Menstrual cramps affect brain

The pain of menstrual cramps may change women's brains, a brain scanning study suggests.

The pain of menstrual cramps may change women's brains, a brain scanning study suggests.

Menstrual cramps, formally known as primary dysmenorrhea, are the most common gynecological disorder in women of childbearing age.

The lower abdominal pain starts when menstrual flow begins and the ongoing pain stimulus can cause changes throughout the nervous system, researchers say.

In the September issue of the journal Pain, researchers in Taiwan report abnormal changes in the structure of the brain in patients with menstrual cramps.

The changes in the brain's grey matter were present even in the absence of pain, the researchers said.

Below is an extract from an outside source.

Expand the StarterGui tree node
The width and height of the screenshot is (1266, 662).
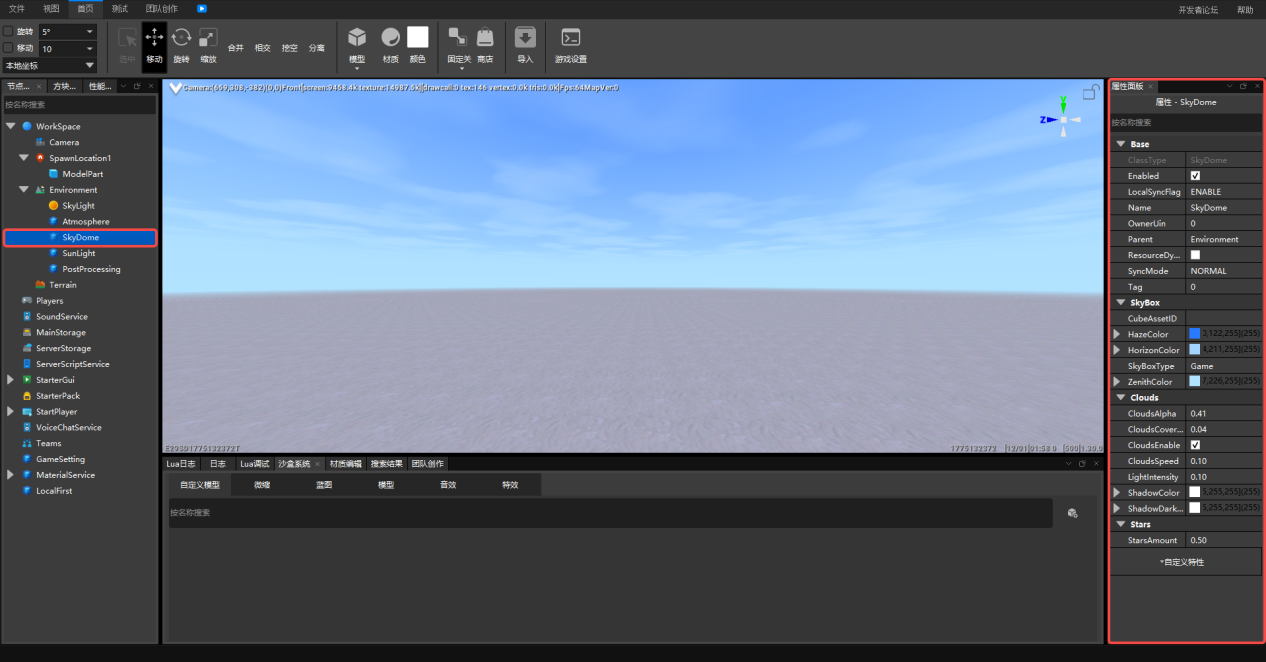pyautogui.click(x=10, y=380)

"This shows that not only sustained pain but also cyclic occurring menstrual pain can result in longer-lasting central changes," said Dr. Jen-Chuen Hsieh, a professor at the Institute of Brain Science at National Yang-Ming University in Taipei.

The functional consequences still need to be established, but the results show the adolescent brain is vulnerable to menstrual pain, Hsieh said.

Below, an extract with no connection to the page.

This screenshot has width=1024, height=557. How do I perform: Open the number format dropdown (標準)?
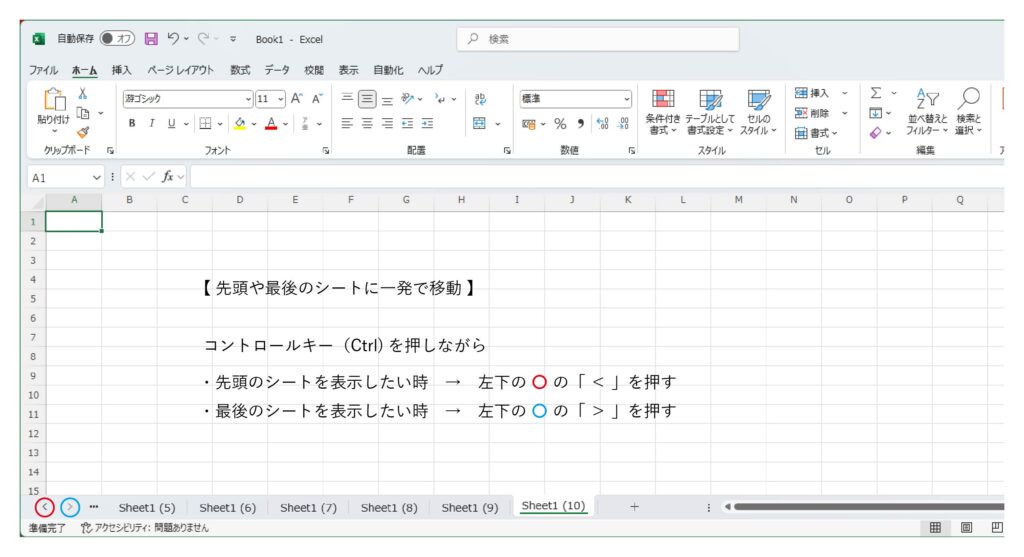[x=627, y=99]
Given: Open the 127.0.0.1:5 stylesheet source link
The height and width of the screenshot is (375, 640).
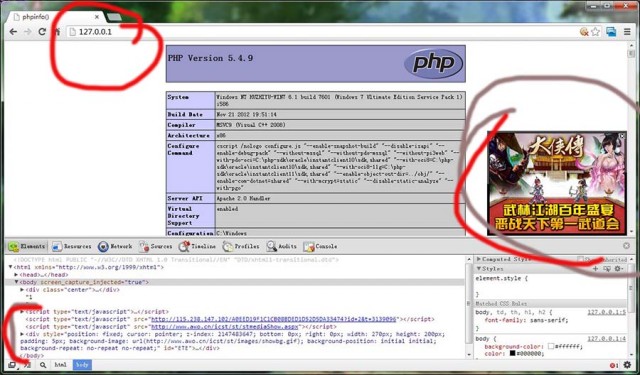Looking at the screenshot, I should pyautogui.click(x=607, y=312).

The researchers used a brain scan known as optimized voxel-based morphometry to study the brain anatomy of 32 young women who said they experienced moderate to severe menstrual cramps regularly for several years, and another 32 women who did not report such pain.

Women who reported menstrual pain showed decreases in volume in regions of the brain thought to be involved in processing transmission, processing higher level sensory processing, and pain modulation and regulation of endocrine function.

"Our findings highlight that longer lasting central changes may occur not only in sustained chronic pain conditions but also in cyclic occurring pain conditions," the study's authors concluded.